Northeastern Section - 48th Annual Meeting (18–20 March 2013)

Paper No. 5
Presentation Time: 9:10 AM

CRETACEOUS EXHUMATION OF KILOMETER-SCALE RELIEF AND DEVELOPMENT OF STEADY-STATE TERTIARY TOPOGRAPHY AT MT. WASHINGTON, NH BASED ON APATITE FISSION-TRACK ANALYSIS


EUSDEN Jr., J. Dykstra, Geology, Bates College, 44 Campus Avenue, Lewiston, ME 04240, RODEN-TICE, Mary, Center for Earth and Environmental Science, SUNY Plattsburgh, Hudson 102, Plattsburgh, NY 12901, WINTSCH, R.P., Department of Geological Sciences, Indiana University, 1001 E. 10th Street, Bloomington, IN 47405 and ANDERSON, Brigit, Geology, Bates College, 44 Campus Ave, Lewiston, ME 04240, deusden@bates.edu

Earlier this year (Roden-Tice et al. 2012) we proposed that the topography around Mt Washington was established in Late Cretaceous to Paleogene times, and has been preserved ever since. We came to this conclusion by combining the muscovite 40Ar/39Ar cooling ages (304 to 274 Ma; Eusden and Lux, 1994) with AFT (cooling) ages for sample sets collected on the east side of Mt. Washington on the Auto Road. From this integration we have determined that Mt. Washington cooled throughout the Permian and Triassic with a geothermal gradient of ~40°C/km. Time-temperature models based on the AFT ages, track length measurements and wt. % Cl content of the apatites yielded a comparable geothermal gradient of ~43°C/km for the same samples at ~120 Ma. Differential cooling and exhumation between the base and summit samples from ~120 and 60 Ma is indicated by these model time-temperature histories. Surprisingly, from the latest Cretaceous to the present day, cooling histories for the base and summit of Mt Washington are indistinguishable. Our explanation for this was that the topographic profile was established in the Late Cretaceous, and preserved to the present day. However, with no data on the west side of Mt Washington, we could not rule out tectonic tilting as an alternative explanation.

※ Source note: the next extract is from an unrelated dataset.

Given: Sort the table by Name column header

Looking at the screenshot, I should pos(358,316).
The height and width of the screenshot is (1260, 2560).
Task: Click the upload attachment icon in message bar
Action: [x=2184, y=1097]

In this contribution we test this hypothesis by analyzing 12 new apatite samples collected from the west side of Mt Washington from along the Cog Railroad. These AFT ages for samples from the Littleton and Rangeley formations and the Bretton Woods Granite range from ~150 Ma at ~1900 m to 89 Ma at the base at ~540 m. Apatite fission-track length measurements for the summit and base samples for each transect are comparable with the summit samples yielding a shorter mean track length of ~12.3 ± 1.8 µm and the base samples giving a longer mean track length of ~13.1 ± 1.7 µm. Qualitatively, longer mean track lengths suggest more rapid cooling through the apatite partial annealing zone of 60° to 90°C. The results of this test confirm the interpretations made from the data exclusively on the east side of Mt Washington. That is, the model thermal histories calculated from the AFT lengths converge at about 60 Ma. thus there is little doubt that the >1 km relief exposed on Mt Washington was established by the end of the Cretaceous, and the amount of relief has survived > 1 km of subsequent erosion.